> **Quoted text**
··········
Re: [Cluster-devel] gfs2: skip dlm_unlock calls in unmount

2012-11-08 Thread David Teigland
On Thu, Nov 08, 2012 at 06:48:19PM +, Steven Whitehouse wrote:
> > Converting to NL would actually be less expensive than unlock because the
> > NL convert does not involve a reply message, but unlock does.
> > 
> I'm not entirely sure I follow... at least from the filesystem point of
> view (and without your proposed change) both conversions and unlocks
> result in a reply. Is this a dlm internal reply perhaps?

Right, I was refering to the internal dlm reply over the network.

> > So skipping the unlocks is a first step that gives us a big benefit very
> > simply.  To benefit even further, we could later look into skipping the
> > "convert to NL" step also, and just abandoning the dlm locks in whatever
> > mode they're in; but that's probably not as simple a change.
> > 
> 
> Yes, thats true... the issue is that the glock state machine treats all
> glocks on an individual basis, and the demotion to NL also deals with
> any writing back and invalidating of the cache thats required at the
> same time. So that makes it tricky to separate from the requests to the
> dlm.
> 
> That said, I'd like to be able to move towards dealing with batches of
> glocks in the future, since that means we can provide a more favourable
> ordering of i/o requests. That is not an easy thing to do though.
> 
> In addition to the benefit for umount, I'm also wondering whether, if
> these unlocks are relatively slow, we should look at what happens during
> normal operation, where we do from time to time, send unlock requests.
> Those are mostly (though indirectly) in response to memory pressure. Is
> there anything we can do there to speed things up I wonder?

The main thing would be to not use a completion callback for dlm_unlock
(either make dlm not send one, or ignore it in gfs2).  This would let you
free the glock memory right away.

But, removing unlock completions can create new problems, because you'd
need to handle new errors from dlm_lock() when it ran up against an
incomplete unlock.  Dealing with that complication may negate any benefit
from ignoring unlock completions.  Unless, of course, you knew you
wouldn't be making any more dlm_lock calls on that lock, e.g. during
unmount.



Re: [Cluster-devel] gfs2: skip dlm_unlock calls in unmount

2012-11-08 Thread Steven Whitehouse
Hi,

On Thu, 2012-11-08 at 10:41 -0500, David Teigland wrote:
> On Thu, Nov 08, 2012 at 10:26:53AM +, Steven Whitehouse wrote:
> > Hi,
> > 
> > On Wed, 2012-11-07 at 14:14 -0500, David Teigland wrote:
> > > When unmounting, gfs2 does a full dlm_unlock operation on every
> > > cached lock.  This can create a very large amount of work and can
> > > take a long time to complete.  However, the vast majority of these
> > > dlm unlock operations are unnecessary because after all the unlocks
> > > are done, gfs2 leaves the dlm lockspace, which automatically clears
> > > the locks of the leaving node, without unlocking each one individually.
··········
> **Raw data**

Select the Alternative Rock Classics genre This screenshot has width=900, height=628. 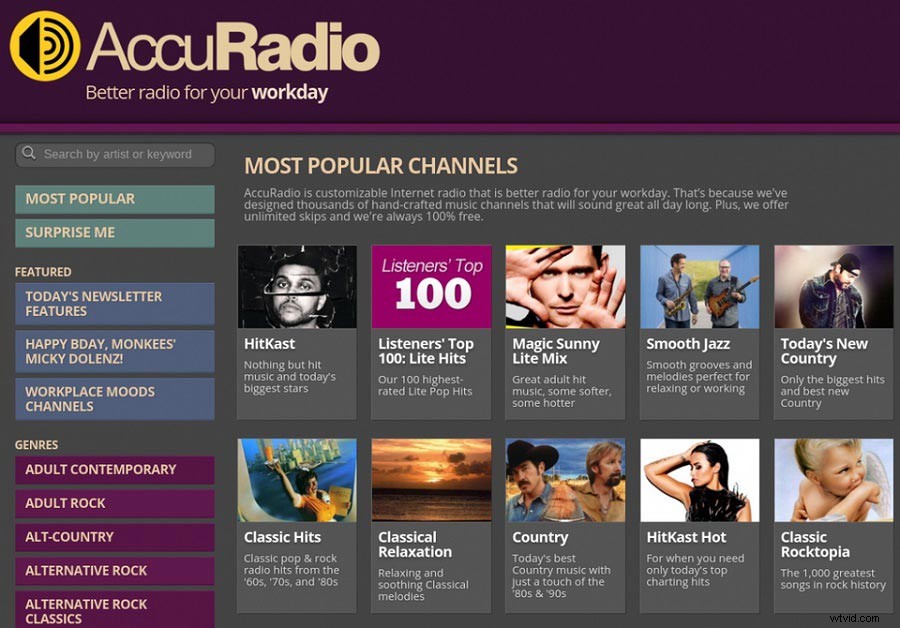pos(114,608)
··········
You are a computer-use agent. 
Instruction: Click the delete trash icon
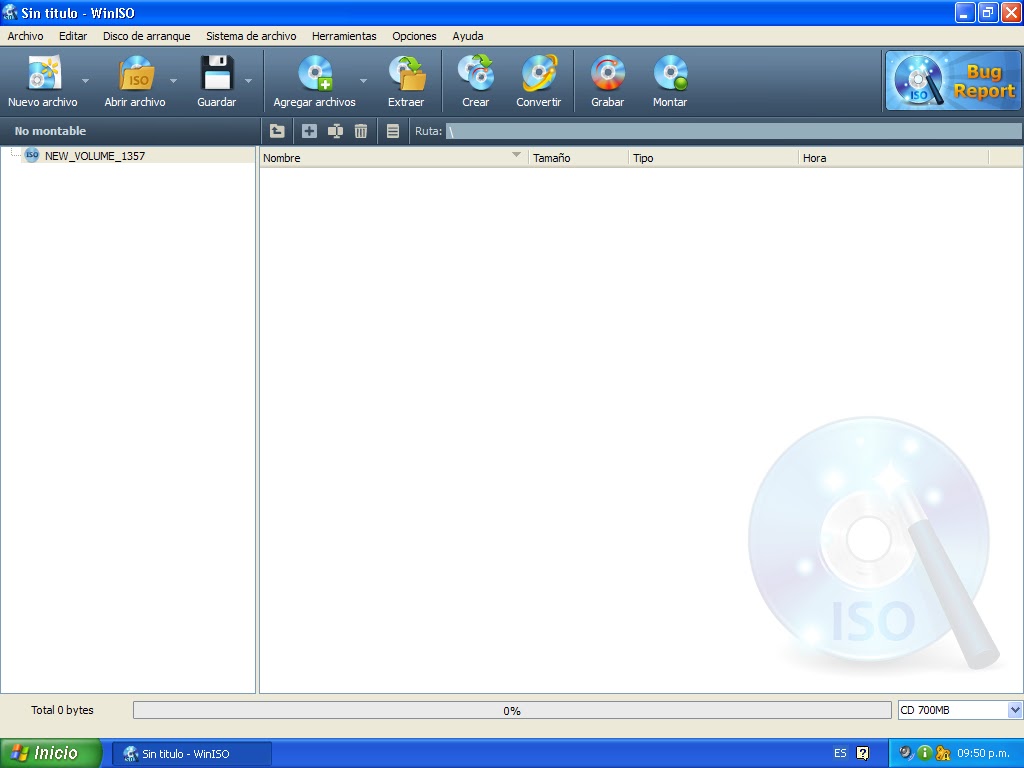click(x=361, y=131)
··········
> **Exercise objective**
Write out the passage of the gfs2 unmount thread above, starting at "On Thu, 2012-11-08" and ending at "each one individually.".

> **Result of this exercise**
On Thu, 2012-11-08 at 10:41 -0500, David Teigland wrote:
> On Thu, Nov 08, 2012 at 10:26:53AM +, Steven Whitehouse wrote:
> > Hi,
> > 
> > On Wed, 2012-11-07 at 14:14 -0500, David Teigland wrote:
> > > When unmounting, gfs2 does a full dlm_unlock operation on every
> > > cached lock.  This can create a very large amount of work and can
> > > take a long time to complete.  However, the vast majority of these
> > > dlm unlock operations are unnecessary because after all the unlocks
> > > are done, gfs2 leaves the dlm lockspace, which automatically clears
> > > the locks of the leaving node, without unlocking each one individually.